De Paris à Rome en 1977, le destin d’un écrivain fauché percute celui d’une star montante du cinéma. Leur chemin vers l’amour sera semé d’embuches, de quiproquos et rebondissements.
Alex Beaupain
Dès la première chanson, on reconnaît bien sa patte. Une mélodie pop, élégante et entêtante, parfait écrin pour une chanson déprimante. Pour cette fantaisie musicale, Alex Beaupain, co-auteur de Joli Joli, n’a pas lésiné sur les variations : du jazzy à la bossa nova, en passant par des sons plus variés, allant de la chanson réaliste (« À quoi ça joue les comédiennes« , que n’aurait pas renié un Brel ou un Guidoni) au rock endiablé (« Toute personne« ). Les paroles expriment souvent une détresse personnelle mais les airs procurent toujours un effet réchauffant, à l’image de la chanson « Pardon« . Balayeurs ou huissiers, peu importe, tout le monde chante, danse et rend la vie cafardeuse un peu plus jolie jolie. Nous reviennent en tête des airs de comédies musicales d’antan. Et puis il y a le style du compositeur d’Au départ et d’Après moi le déluge , parfaitement illustré par « Je rate tout » de Laura Felpin. Des bijoux pop rythmés ou suaves, parfois mélancoliques et même lyriques, qui avaient déjà fait le bonheur des films de Christophe Honoré (notamment Les chansons d’amour).
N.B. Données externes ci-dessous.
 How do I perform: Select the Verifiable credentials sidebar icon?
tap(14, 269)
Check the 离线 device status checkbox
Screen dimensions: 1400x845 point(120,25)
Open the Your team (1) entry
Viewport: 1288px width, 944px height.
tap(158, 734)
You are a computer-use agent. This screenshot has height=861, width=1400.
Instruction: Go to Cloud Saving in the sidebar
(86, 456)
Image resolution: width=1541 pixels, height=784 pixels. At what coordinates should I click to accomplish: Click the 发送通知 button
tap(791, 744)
Toutes ces chansons rendent le film de Diastème aussi coloré que glucosé, tel des confiseries (al)chimiques qui agissent comme des Madeleines de Proust pour ceux et celles qui veulent encore croire aux contes de Noël.
Clara Luciani
C’est la première fois que la chanteuse aux quatre Victoires de la musique s’aventure au cinéma. Ce rôle de starlette des seventies lui sied comme un gant. Les airs de Beaupain semblent naturellement moulés pour sa voix. Et sa perruque blonde, très deneuvienne (la neige et le parapluie accentuent le lien cinématographique), l’aide beaucoup à s’approprier un personnage glamour et romantique. Elle parvient à incarner une femme incomprise et malheureuse sans en faire une simple Barbie de grand écran. Elle s’impose aisément dans une histoire qui pourrait presque faire écho à cette expérience : une femme admirée, convoitée, mais un peu étrangère à ce milieu du cinéma et à tous les mensonges qu’il véhicule. « Ton sourire, il peut tuer des gens » lui claque Lebghil. Il n’a pas tout à fait tort… Tout au long du film, on pense au tube de la Luciani, Respire encore, dont les paroles peuvent coller à merveille à ce rôle de femme fatale malgré elle.
William Lebghil
On ne parle pas assez de ce grand comédien français, tout aussi impressionnant que sa tignasse. Actuellement à l’affiche du film Le beau rôle et au générique de la saison 3 d’Hippocrate (de loin l’une des meilleures séries de l’histoire cathodique française), William Lebghil est l’acteur idoine pour endosser le costume élimé de ce paumé, écrivain un peu loser et mec vulnérable quand son cœur palpite trop fort. Et en plus, il sait chanter! Certes, il avait rappé dans Yves. Mais là, il épate en traduisant ses sentiments contradictoires au fil des chansons. il n’a pas son pareil pour exprimer la tendresse qui se dégage de son personnage, même face aux situations les plus compliquées. Et tant mieux qu’il n’ait pas le physique d’un jeune premier ou d’un bellâtre instagrammable. Tout aussi charmeur que séducteur, Lebghil est capable de jouer toutes les variations et sur tous les tempos. Cela ne fait que décupler le plaisir de suivre ses mésaventures amoureuses, rappelant un peu celles de Belmondo dans Le Magnifique.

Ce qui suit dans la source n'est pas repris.